→ **TASK DIRECTIONS**: Rewrite the material below with "icon" switched to "button", changing nothing else and leaving out the pictures.

--- begin ---

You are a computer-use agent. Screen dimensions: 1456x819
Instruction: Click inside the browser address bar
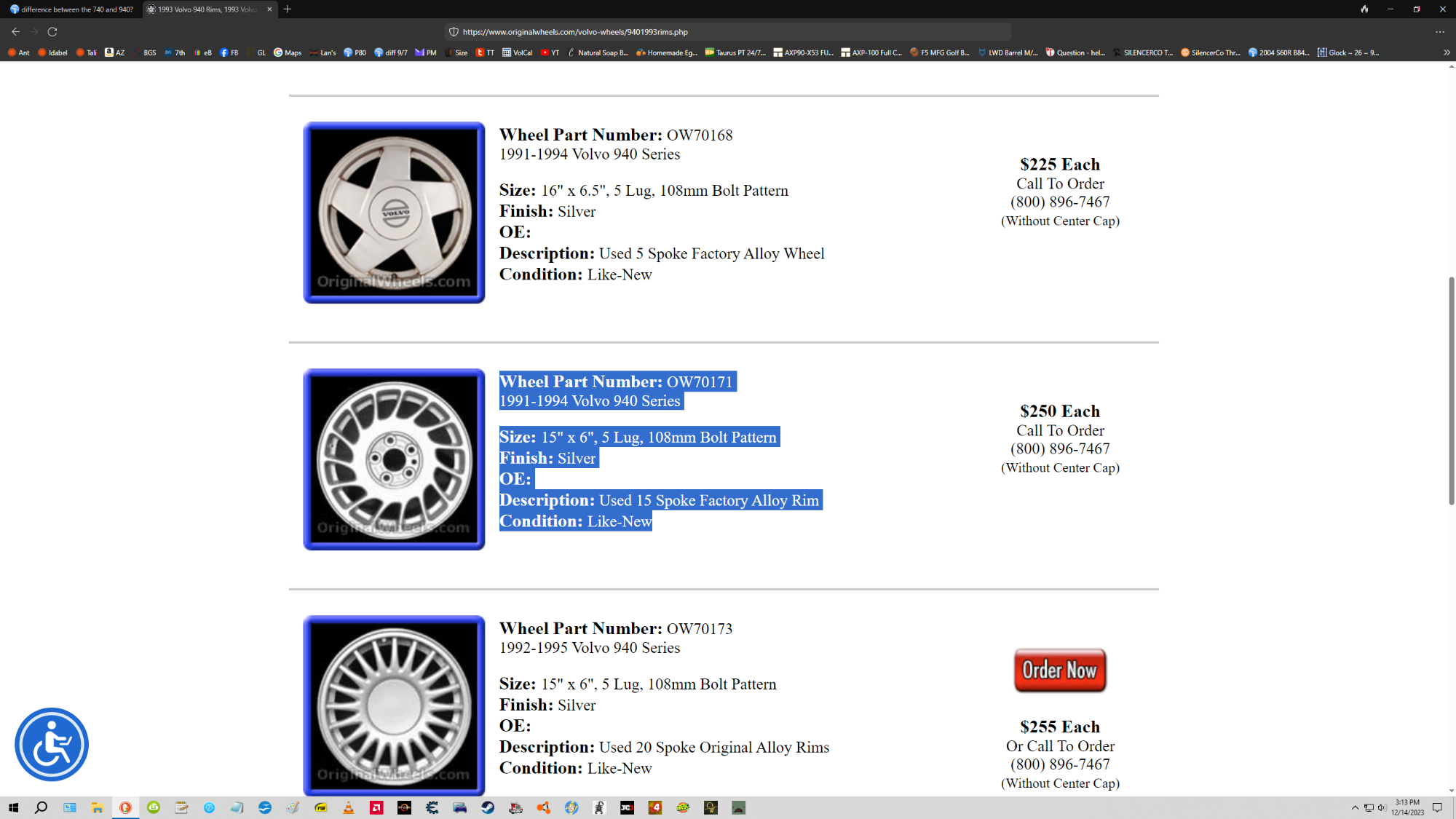pyautogui.click(x=728, y=32)
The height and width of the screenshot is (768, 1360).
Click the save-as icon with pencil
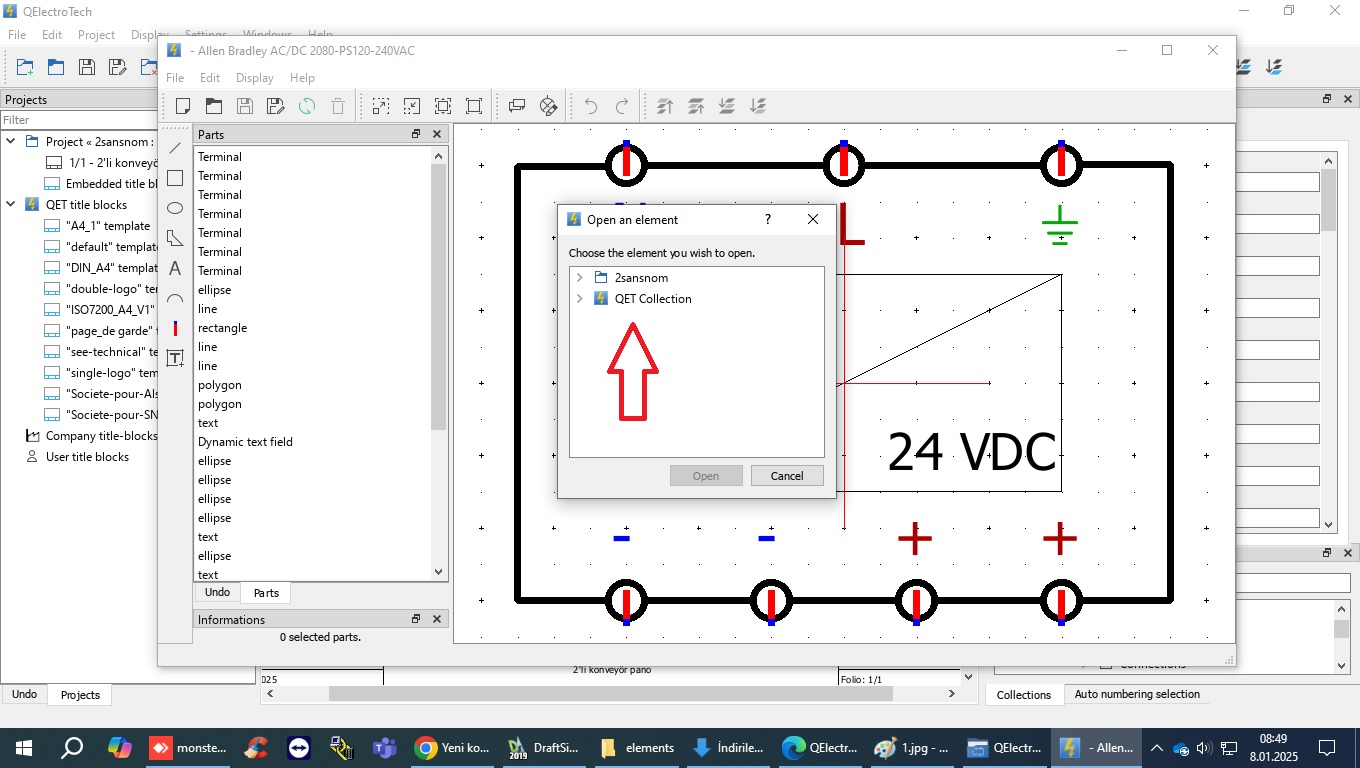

--- end ---

→ **THE OUTPUT**:
You are a computer-use agent. Screen dimensions: 1456x819
Instruction: Click inside the browser address bar
pyautogui.click(x=728, y=32)
The height and width of the screenshot is (768, 1360).
Click the save-as button with pencil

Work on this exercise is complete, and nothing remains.